Dr E. K. Deenick, Garvan Institute of Medical Research, 384 Victoria St, Darlinghurst 2010, NSW, Australia. Email: firstname.lastname@example.org Senior author: Dr. E. K. Deenick
It is well established that the generation of a high-affinity long-lived antibody response requires the presence of T cells, specifically CD4+ T cells. These CD4+ T cells support the generation of a germinal centre (GC) response where somatic hypermutation and affinity maturation take place leading to the generation of memory B cells and plasma cells, which provide long-lasting protection. Greater insight into the nature of the CD4+ T cells involved in this process was provided by two studies in 2000 that described CD4+ T cells residing in the B cell follicle that expressed CXCR5. As a result these cells were named follicular B helper T cells, now more commonly known as T follicular helper (Tfh) cells. Since then there has been enormous growth in our understanding of these cells, now considered a distinct T helper (Th) cell lineage that can arise from naive CD4+ T cells following activation.

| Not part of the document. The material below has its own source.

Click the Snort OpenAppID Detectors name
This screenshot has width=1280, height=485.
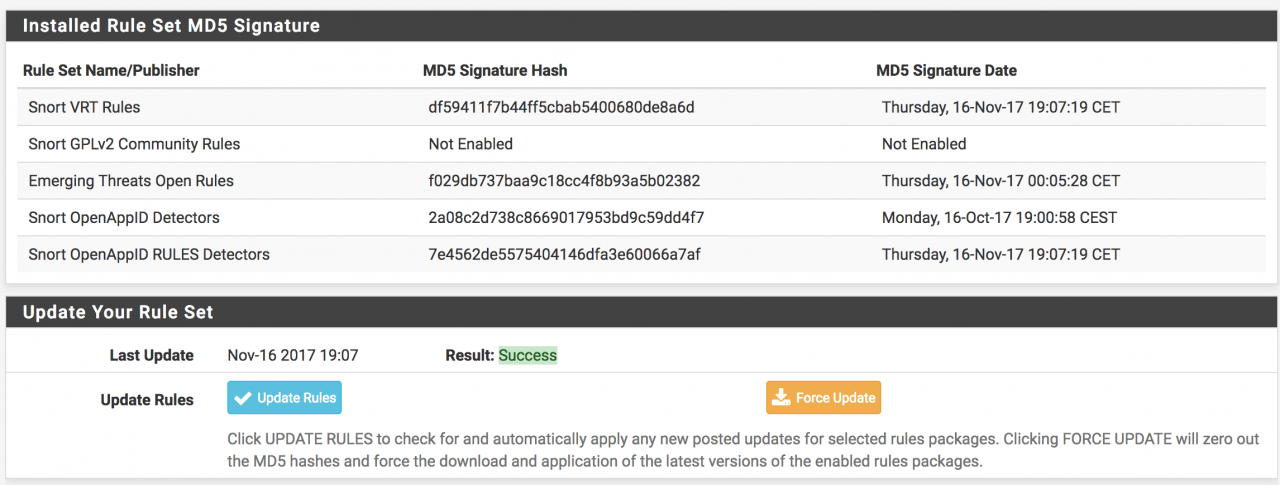point(124,217)
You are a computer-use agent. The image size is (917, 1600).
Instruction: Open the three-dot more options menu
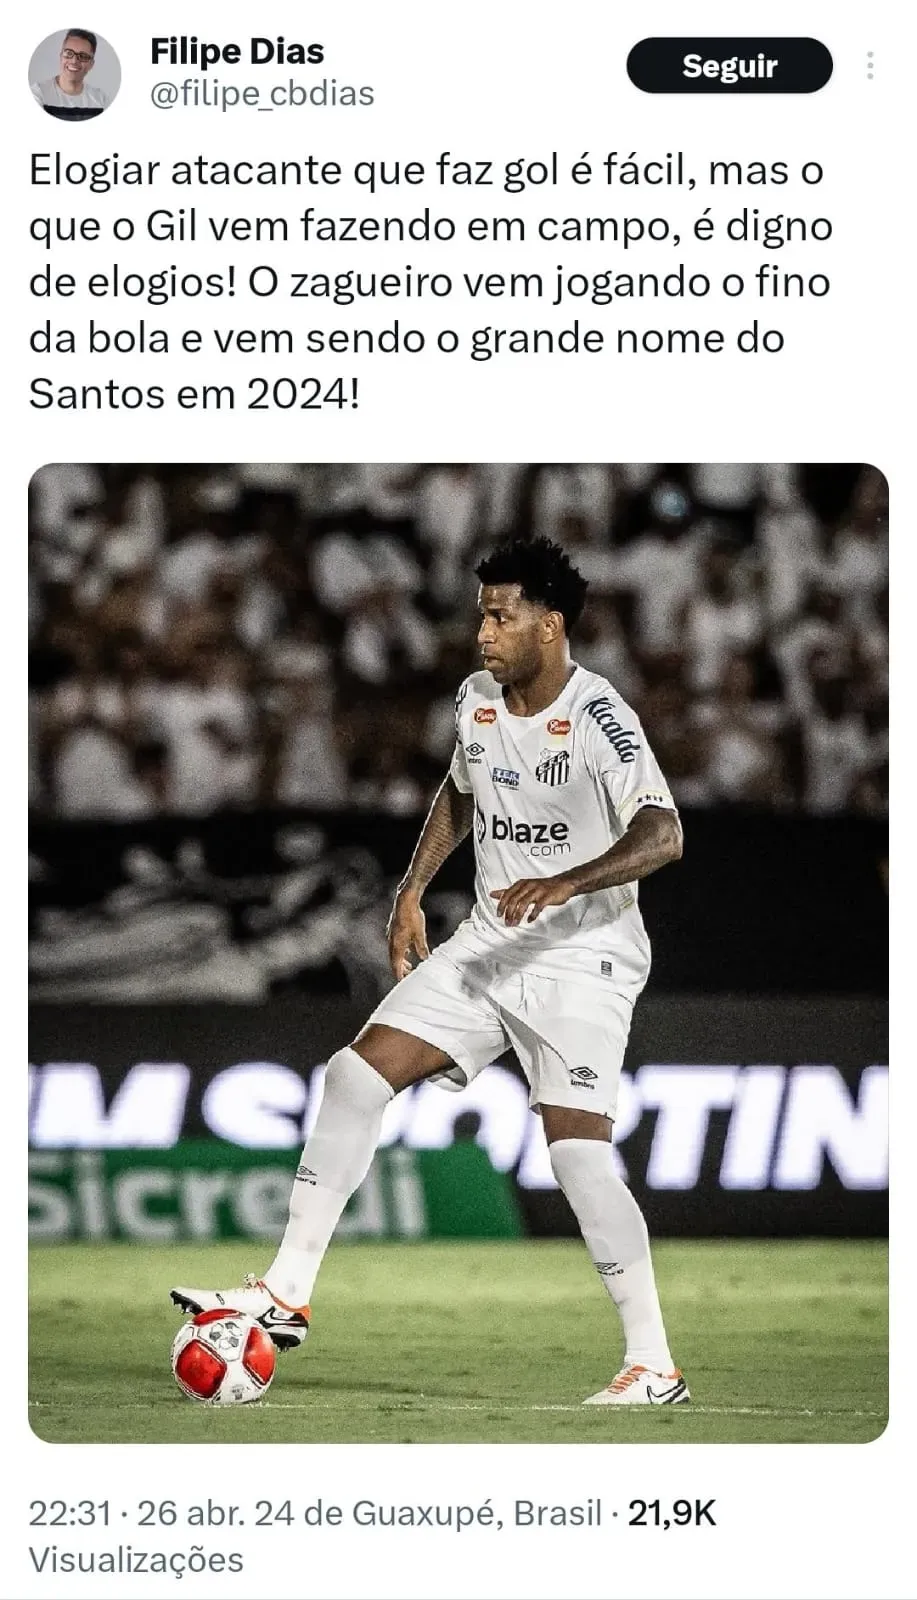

This review summarizes some of the most recent work that has characterized Tfh cells and the pathways that lead to their generation.
Tfh cells express a range of cell surface molecules that not only allow for their identification, but also serve important functions in their interactions with B cells.
The original defining feature of a Tfh cell was the expression of the chemokine receptor CXCR5.1,2 Expression of this molecule, together with down-regulation of CCR7, facilitates the movement of Tfh cells out of the T cell zone of the lymphoid tissue and into the B cell follicle.3–5 This movement is essential for positioning the CD4+ T cells in proximity with cognate B cells to which they will provide help.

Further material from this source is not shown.